The Role of HDAC3 in Memory Updating via the Objects in Updated Locations (OUL) Task
Open Access
- Author:
- Wright, Destiny
- Area of Honors:
- Biology
- Degree:
- Bachelor of Science
- Document Type:
- Thesis
- Thesis Supervisors:
- Janine Kwapis, Thesis Supervisor
Stephen Wade Schaeffer, Thesis Honors Advisor - Keywords:
- memory updating
aging
mice
memory reconsolidation
HDAC3
hippocampus
age-related cognitive decline
memory impairments
epigenetic mechanisms - Abstract:
- Recent work provides evidence that epigenetic mechanisms play a vital role in memory formation. One epigenetic mechanism in particular, the repressive histone deacetylase HDAC3, operates in the hippocampus as a key negative regulator of memory; HDAC3 disruption or deletion transforms subthreshold learning into stable long-term memory.
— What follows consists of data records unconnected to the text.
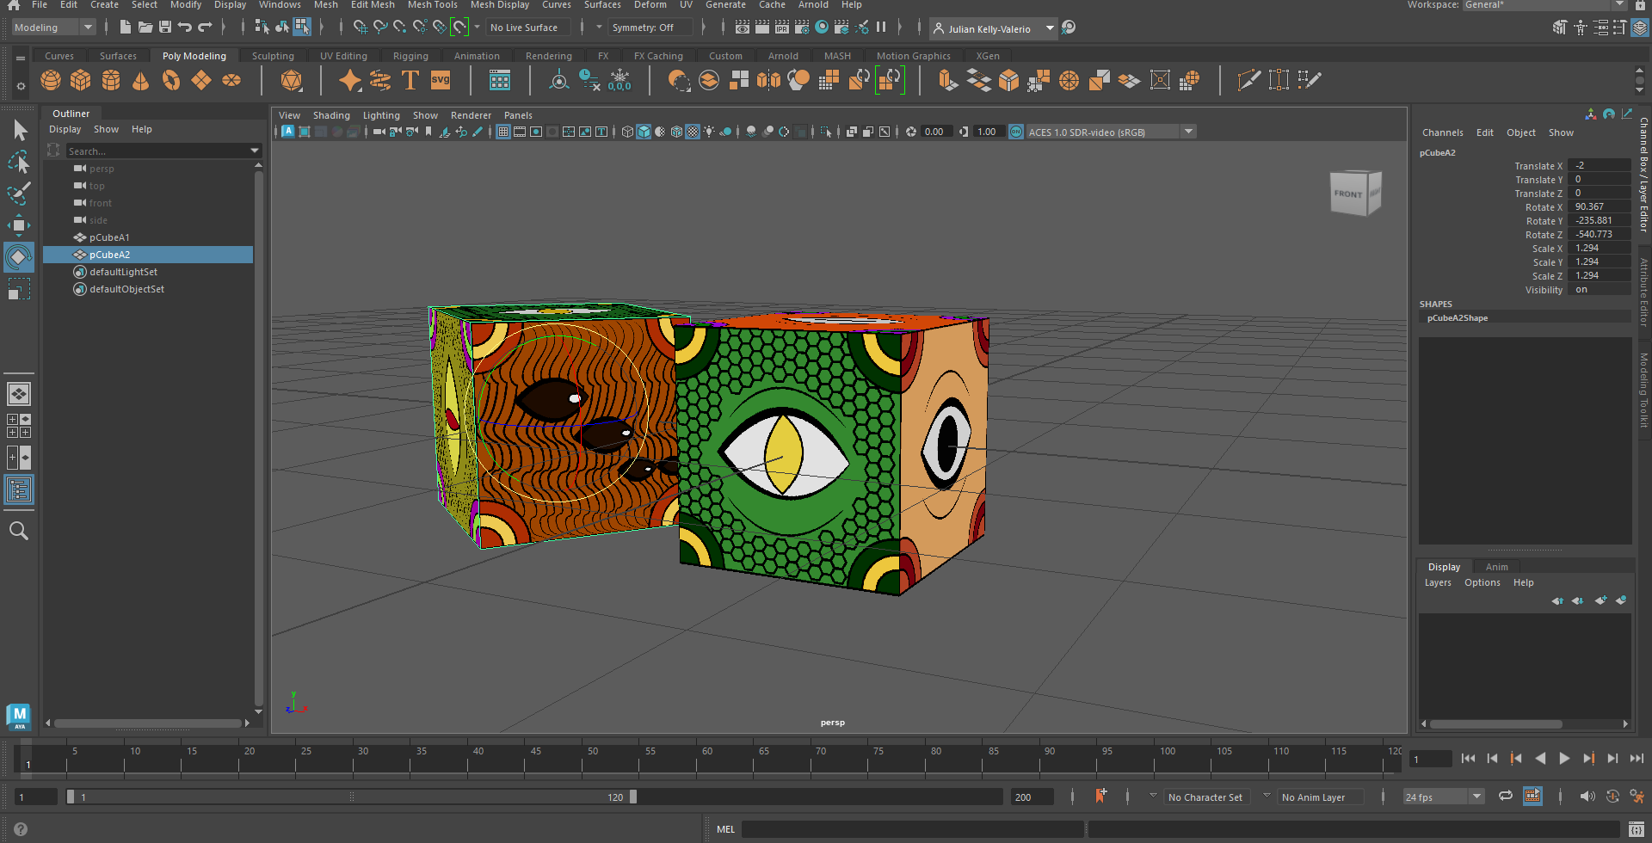Image resolution: width=1652 pixels, height=843 pixels.
Task: Open the ACES color space dropdown
Action: click(x=1188, y=132)
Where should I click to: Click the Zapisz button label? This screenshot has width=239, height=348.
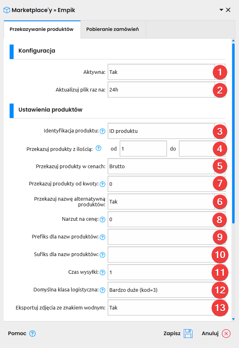172,334
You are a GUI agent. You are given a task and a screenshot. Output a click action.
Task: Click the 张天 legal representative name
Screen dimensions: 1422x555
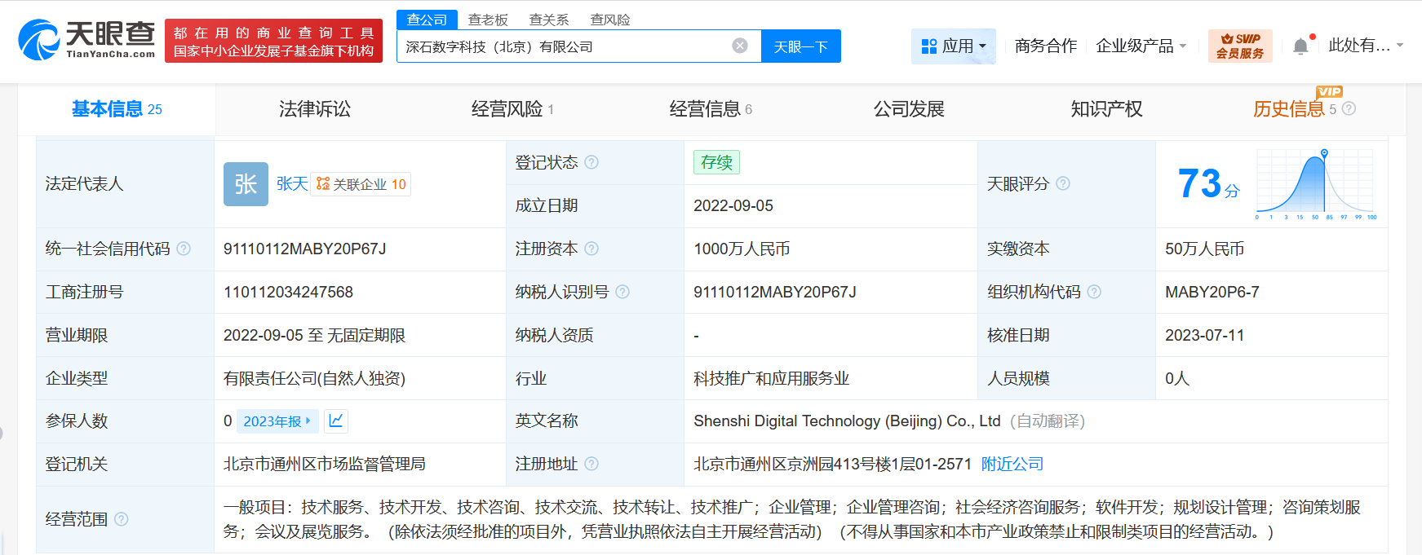[292, 184]
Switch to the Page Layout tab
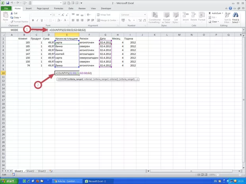Viewport: 246px width, 184px height. pyautogui.click(x=42, y=8)
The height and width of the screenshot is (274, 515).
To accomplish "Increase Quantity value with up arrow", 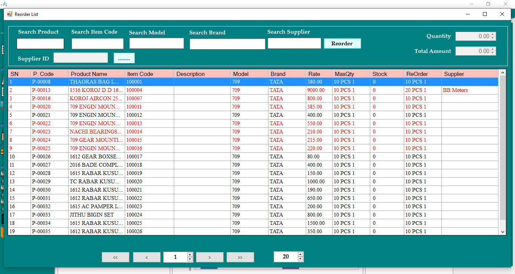I will (x=493, y=34).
In older brains, HDAC3 contributes to age-related memory decline; HDAC3 deletion ameliorates age-related hippocampal memory impairments. Presently, it remains unclear whether HDAC3 induces age- related impairments in memory updating—the process through which an existing memory is updated with new information. The goal of this experiment was to determine the impact of HDAC3 on memory updating in young and old mice. To test this, we injected a pharmacological HDAC3 inhibitor, RGFP966, immediately after a hippocampal memory update in the Objects in Updated Location (OUL) paradigm in young (3-m.o.) and old (18-m.o.) mice. In old mice, HDAC3 blockage ameliorated age-related memory updating impairments, so that these mice now expressed intact memory for the update and memory for the original information at test time. In young mice, however, which already show robust memory updating, blocking HDAC3 after the update session led to disruption of the original memory, so that only memory for the update was robustly expressed at test. These results demonstrate that HDAC3 contributes to age-related impairments in hippocampus memory updating. Further, our work indicates that the original memory and the updated information appear to compete for expression, with HDAC3 helping to regulate which memory dominates at test.